The Department of Information and Communications Technology (DICT) of the Philippines aims to provide digital connectivity across the country’s many islands by constructing digital infrastructure, which will also lead to effective e-governance. DICT Secretary Ivan John E. Uy made the announcement, highlighting the key features of satellite connectivity, which is expected to be available in the country by the end of the year.

“This will bridge the digital divide in the country, especially in an archipelagic country like the Philippines where laying fibre cables or establishing cell towers in mountainous areas can be challenging,” says Secretary Ivan.

The project is expected to connect rural and remote communities where connectivity is unreliable or completely unavailable, as well as areas that are geographically isolated and underserved (GIDAs).

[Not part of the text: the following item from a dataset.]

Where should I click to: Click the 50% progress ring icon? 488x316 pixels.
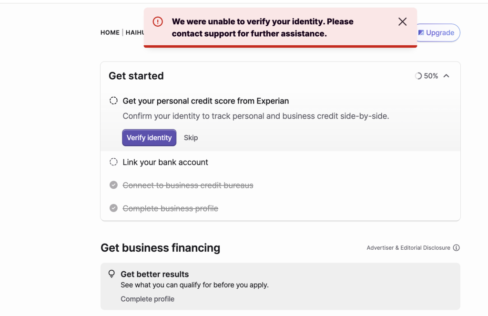point(418,76)
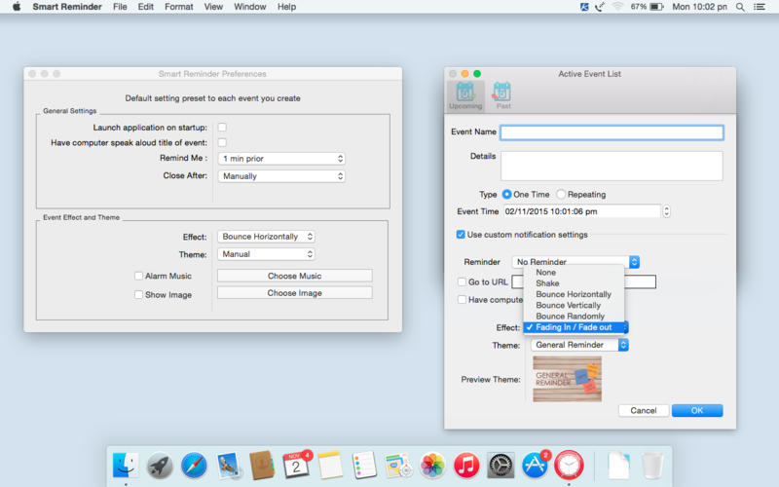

This effort will give access to education, health care, and online banking, among other digital necessities, to those living in remote areas of the Philippines.

DICT clarified that they will not compete with the country’s existing telco providers, but rather act as a complementary connectivity provider to fill ‘gaps,’ particularly in unserved and underserved areas, to further expand connectivity.

Secretary Ivan also stated that the Philippines is now one of the most promising investment destinations in Asia, thanks to the recently amended Public Service Act, which liberalised the country to make it more investor friendly, resulting in more jobs and economic progress. He solicited the support of his fellow Filipinos by patiently waiting for the promised connectivity to be delivered.

Meanwhile, the i-Declare System, a streamlined and digitalised Customs Baggage and Currency Declaration process, was recently introduced by the Bureau of Customs (BOC) of the Philippines. The BOC reaches another milestone as the Philippines is the first nation in ASEAN to deploy a combined computerised Customs Baggage and Currencies Declaration System, and it is the third nation in ASEAN to implement an electronic Customs Baggage Declaration System after Singapore and Indonesia.

Other government agencies, including the Banko Sentral ng Pilipinas, the Anti-Money Laundering Council, the BOC-Enforcement Group, and the BOC-Management Information System and Technology Group, collaborated to make this possible.

The i-Declare System allows passengers to complete their declarations online, in the comfort of their own homes, prior to flying or even when routing out to the Philippines.

The eCBCD Form is available through the i-Declare Kiosks located at the Customs Area and is originally being tested at Ninoy Aquino International Airport Terminal One in case travellers miss this opportunity. In the next months, the kiosks will also be installed at other international airports.

This is done in accordance with Customs Memorandum Order (CMO) No. 11-2022, “Implementation of the Electronic Customs Baggage and Currency Declaration (eCBCD) System,” which outlines the procedures for clearing customs for all passengers and crew members using the said system in relation to Customs Administrative Order (CAO) No. 1-2017 dubbed as the “Customs Clearance of Accompanied and Unaccompanied Baggage of Passengers and Crew.”

BOC plans to integrate it with other government agencies for a more comprehensive approach to offering the public a one-stop-shop solution for all the governments’ clearance requirements. This initiative is part of a larger push to modernise the Bureau. To realise its goal of being one of the top customs administrations in the world, the Bureau of Customs will continue to introduce new technologies and programmes.